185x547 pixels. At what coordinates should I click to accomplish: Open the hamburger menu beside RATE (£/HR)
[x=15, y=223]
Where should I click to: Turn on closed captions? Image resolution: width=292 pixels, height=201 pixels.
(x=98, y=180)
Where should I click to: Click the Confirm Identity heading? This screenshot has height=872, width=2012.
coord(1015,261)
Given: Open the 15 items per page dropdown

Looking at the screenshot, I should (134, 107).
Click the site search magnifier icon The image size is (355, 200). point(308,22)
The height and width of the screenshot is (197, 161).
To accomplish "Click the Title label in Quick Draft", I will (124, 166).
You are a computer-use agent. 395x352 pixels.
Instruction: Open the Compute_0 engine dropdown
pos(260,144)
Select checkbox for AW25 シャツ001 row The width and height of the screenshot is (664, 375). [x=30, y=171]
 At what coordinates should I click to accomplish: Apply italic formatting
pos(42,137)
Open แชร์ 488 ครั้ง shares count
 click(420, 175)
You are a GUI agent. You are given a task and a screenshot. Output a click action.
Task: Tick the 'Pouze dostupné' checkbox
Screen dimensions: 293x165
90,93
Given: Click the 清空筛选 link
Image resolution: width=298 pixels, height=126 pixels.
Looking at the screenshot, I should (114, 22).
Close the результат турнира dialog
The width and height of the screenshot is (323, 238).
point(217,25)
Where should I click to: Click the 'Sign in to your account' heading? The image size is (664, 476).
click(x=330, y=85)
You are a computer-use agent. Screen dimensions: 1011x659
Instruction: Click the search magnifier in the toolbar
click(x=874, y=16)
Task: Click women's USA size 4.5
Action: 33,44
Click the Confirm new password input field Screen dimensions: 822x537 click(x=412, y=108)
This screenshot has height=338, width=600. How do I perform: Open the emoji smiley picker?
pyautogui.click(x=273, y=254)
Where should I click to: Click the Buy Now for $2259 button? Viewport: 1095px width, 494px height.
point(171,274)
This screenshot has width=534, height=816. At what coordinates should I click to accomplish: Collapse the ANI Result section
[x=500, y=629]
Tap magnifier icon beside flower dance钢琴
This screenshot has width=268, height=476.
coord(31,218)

**PROBLEM DESCRIPTION**
Repeat the listing above exactly, keeping every word as it stands.

**TASK RESPONSE**
185x547 pixels. At what coordinates should I click to accomplish: Open the hamburger menu beside RATE (£/HR)
[x=15, y=223]
Where should I click to: Turn on closed captions? Image resolution: width=292 pixels, height=201 pixels.
(x=98, y=180)
Where should I click to: Click the Confirm Identity heading? This screenshot has height=872, width=2012.
coord(1015,261)
Given: Open the 15 items per page dropdown

Looking at the screenshot, I should (134, 107).
Click the site search magnifier icon The image size is (355, 200). point(308,22)
The height and width of the screenshot is (197, 161).
To accomplish "Click the Title label in Quick Draft", I will (124, 166).
You are a computer-use agent. 395x352 pixels.
Instruction: Open the Compute_0 engine dropdown
pos(260,144)
Select checkbox for AW25 シャツ001 row The width and height of the screenshot is (664, 375). [x=30, y=171]
 At what coordinates should I click to accomplish: Apply italic formatting
pos(42,137)
Open แชร์ 488 ครั้ง shares count
 click(420, 175)
You are a GUI agent. You are given a task and a screenshot. Output a click action.
Task: Tick the 'Pouze dostupné' checkbox
Screen dimensions: 293x165
90,93
Given: Click the 清空筛选 link
Image resolution: width=298 pixels, height=126 pixels.
Looking at the screenshot, I should (114, 22).
Close the результат турнира dialog
The width and height of the screenshot is (323, 238).
point(217,25)
Where should I click to: Click the 'Sign in to your account' heading? The image size is (664, 476).
click(x=330, y=85)
You are a computer-use agent. Screen dimensions: 1011x659
Instruction: Click the search magnifier in the toolbar
click(x=874, y=16)
Task: Click women's USA size 4.5
Action: 33,44
Click the Confirm new password input field Screen dimensions: 822x537 click(x=412, y=108)
This screenshot has height=338, width=600. How do I perform: Open the emoji smiley picker?
pyautogui.click(x=273, y=254)
Where should I click to: Click the Buy Now for $2259 button? Viewport: 1095px width, 494px height.
point(171,274)
This screenshot has width=534, height=816. At what coordinates should I click to accomplish: Collapse the ANI Result section
[x=500, y=629]
Tap magnifier icon beside flower dance钢琴
This screenshot has width=268, height=476.
coord(31,218)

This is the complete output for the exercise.